§ OBJECTIVE: Copy the Burns Night article word for word from "According to their" to "dancer Jessie Hunter.".

Ben and Jessie Hunter piped and danced, respectively, throughout the show.

“Without Jay, this would never happen,” said Ross Coates, who gave the “Address to a Haggis.” “He manages to pull solutions out of his hat.”

Moscow’s Robert Burns Night is gaining more than just local attention.

“The BBC interviewed Ben this year,” Jay Hunter said. “They found us on Google because we are like the fifth hit.”

Hunter’s bagpiping skills have come in handy when teaching others.

Tom Urquhart, member of the Border Highlanders, performed during the dessert course and during what the program called a “Special Ceremony.” Urquhart has been playing for 10 years because of Hunter.

“He started offering free bagpipe lessons,” Urquhart said. “And I took him up on it.”

The Border Highlanders draw their members from Moscow, Pullman, Clarkston and Lewiston, and have been performing as a group since 1974.

“We typically do like a dozen gigs a year,” Urquhart said. “We practice for months to get ready for (Burns Night).”

The Lewiston Firefighters Pipes and Drum were featured during the dinner portion of the evening, sporting bagpipes that looked as though they had been cut off firefighters’ jackets, complete with green and silver reflective strips and fire department insignia.

“We wanted something with a firefighter motif and we have the name of the band of the pipes,” said Jeff Jenson, a member of the group. “And they do come from Scotland.”

This is the group’s first year performing, and the members are drawn from the Lewiston Fire Department, but not affiliated with it.

A traditional Burns Night typically includes a “Toast to the Lassies” and then a “Reply From the Lassies.”

In a slight deviation from the program, Sam Scripter, who gave the first toast, tacked an addendum to the end of his. After reading Burns’ poem “A Red, Red Rose” he turned to fellow toaster Marsha Farrow and said, “Will you here and will you now, will you marry me?”

Farrow went through her own toast, a humorous lecture on the qualities and follies of the laddies, before she added her own lines, “Ah Laddie Sam, you’ve stolen my heart away. So the answer to your proposal is yes.”

Then with a quick set change, an arch was flipped around which bore the standard “Sam and Marsha.” Scripter donned a top hat to accompany his kilt and Farrow a ribbon circlet to go with her full-length tartan skirt and the couple was married on stage in a short Highland wedding. Scripter put his arm around Farrow’s shoulders as they listened to the ceremony before exchanging vows and rings.

According to their wedding program, the couple met in 1944 in first grade at Washington School in Ashland, Oregon. Their lives took separate paths after high school, but almost 50 years later they reconnected at a high school reunion.

The newly-married pair then shared their first dance with a line of couples that stretched the length of the ballroom. Two shorter lines were added to accommodate all the dancers who wanted to learn the steps to a reel taught by dancer Jessie Hunter.

Sam and Marsha Scripter then accepted a bottle of champagne from the Border Highlanders before the entire audience joined in singing the Burns’ classic, “Auld Lange Syne.”

§ DATA:
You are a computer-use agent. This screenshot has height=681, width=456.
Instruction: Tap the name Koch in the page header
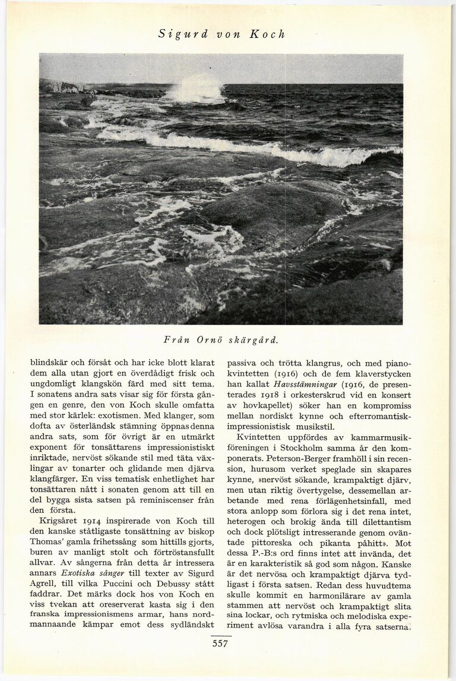267,34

§ EXERCISE SOLUTION:
According to their wedding program, the couple met in 1944 in first grade at Washington School in Ashland, Oregon. Their lives took separate paths after high school, but almost 50 years later they reconnected at a high school reunion.

The newly-married pair then shared their first dance with a line of couples that stretched the length of the ballroom. Two shorter lines were added to accommodate all the dancers who wanted to learn the steps to a reel taught by dancer Jessie Hunter.